Passage:

Baking 101: How climate, weather impacts the way the cookie crumbles

Temperature control, humidity and altitude all factor into large scale bakeries

The temperature outside or humidity likely won't impact the cupcakes someone at home is making, but industrial bakers use many weather-related precautions to make sure a cookie tastes the same off the shelf in Colorado as it does in Florida. 

Rich McFeaters is a technical advisor to the American Bakers Association. He retired after 35 years with Nabisco, working through the years under different corporate changes.

"My claim to fame is Ritz Bits, Teddy Grahams and Snackwells. Those were all my babies that I developed and launched through the company," McFeaters said.

At the end of the day, whether you're baking at home or on an industrial scale, it's the same process.

"You take raw materials; you make it into a dough, you bake it in the oven and in the case of a major manufacturer. You package it, whereas at home, you put them out in the calendar, and they disappear."

However, home bakers have much more forgiving consumers. If your cookies are chewy or burnt on the bottom, they will get eaten.

"But when you're an industrial manufacturer, you're trying to attract customers. You have to have the same quality and the same product all the time," he said. 

McFeaters said the most significant impact weather could have is on employees working at industrial bakeries.

Newer bakeries have air conditioning, but some spaces can't be air-conditioned because you are creating too much heat during the baking process.

"When you get very, very hot conditions in a bakery, it affects employee morale, how employees react, and how employees work," McFeaters said, adding that's the big difference between working in winter and summer seasons."

Temperature and humidity levels are also critical for fermentation used to make bread or crackers. For fermentation, conditions should be between 80 and 85 degrees Fahrenheit and 70 to 75% humidity. Some bakeries use proofing to keep the conditions just right for bread to rise.  

"Some bakeries in the world don't even have a proof room … say down through the Caribbean, Indonesia, India, they just have open spaces that they put out on the floor and let it prove under natural conditions," McFeaters said. "So if you did have a major temperature swing, that would affect the fermentation process on that."

Given material:
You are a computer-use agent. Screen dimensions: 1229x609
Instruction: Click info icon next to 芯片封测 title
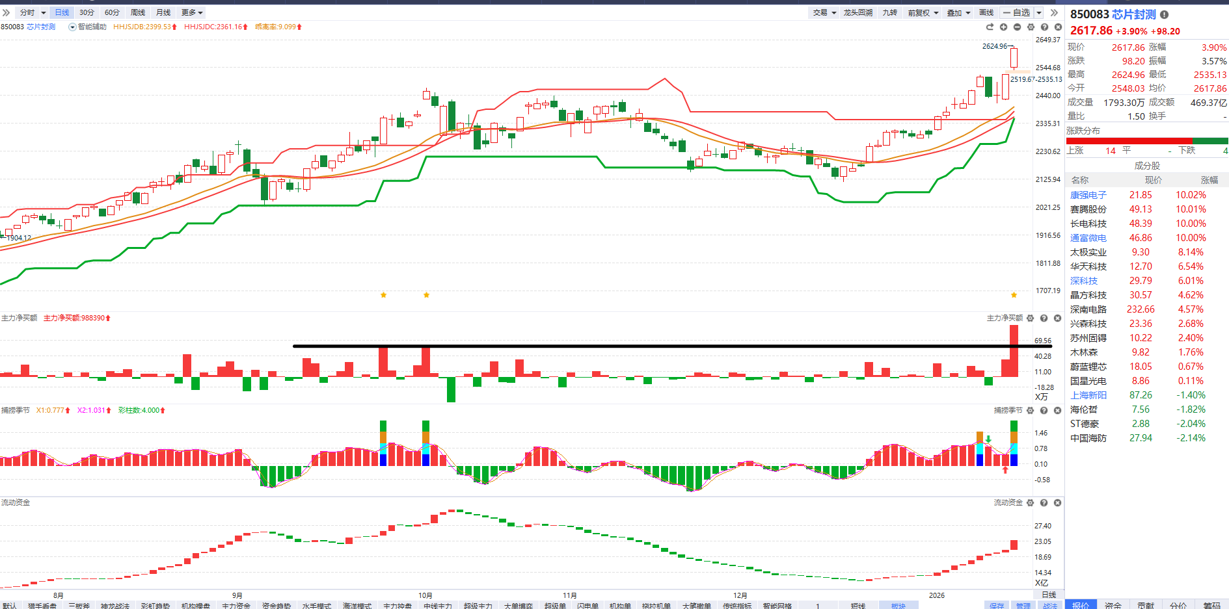click(x=1164, y=15)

Activity 1:
In the article on how weather affects industrial baking, answer these:
(a) How many years did McFeaters work at Nabisco before retiring?
(b) What temperature range should fermentation conditions fall between?
(c) According to McFeaters, on whom could weather have its most significant impact?
Activity 2: Carry the article on weather and industrial baking forward from its final paragraph with a few more paragraphs.

Written answer 1:
(a) 35 years
(b) Between 80 and 85 degrees Fahrenheit
(c) On employees working at industrial bakeries

Written answer 2:
Warmer, humid spaces keep the bacteria "happy" for a quicker proof, McFeaters said. Home bakers have more time to let the dough rise without the aid of a proofing drawer, whereas industrial bakers are working to turn around mass products on a deadline.

Doughs rise faster at a higher altitude and bakers adjust their recipes to make up for elevation. 

"Even the Betty Crocker cake mix box says 'adjust for high altitude' by adding in another tablespoon of flour or something," McFeaters said. 

Even baking ingredients need a suitable climate. Flour kept in large silos might be warmed up in the winter or cooled by fans in the summer before it's used in a recipe.

"The ideal temperature for flour would probably be about 72 degrees. So when you have flour coming out of the silo at 115 degrees, that's a lot of heat that you have to remove, and some bakeries and very hot climates build in special equipment to air cool that flour before it goes to the mixing department."

Big companies have bakeries worldwide, but some parts of the process are in states known for their wheat crops and producing the best baking flour.

MscFeaters said Nabisco has a flour mill in Toledo, Ohio, that grows "some of the best cookie flour in the country." General Mills is based in Minneapolis because of the massive wheat production in Minnesota. 

"It's the soil conditions in that particular area. It's the yields because it's very flat land out there. That's all the great lakes soil growing conditions out there," McFeaters said. "That type of flour grows best out there."

McFeaters said different areas are known for growing certain types of wheat used to make other food items.

Baking comes down to chemistry for McFeaters, who has a degree in food science from Penn State. 

"It's just as much a chemical operation as manufacturing, gasoline, or pharmaceutical drugs or anything like that," he said. "You want to be the most consistent. So you have the same dose, the same product coming out of the oven operations at all times."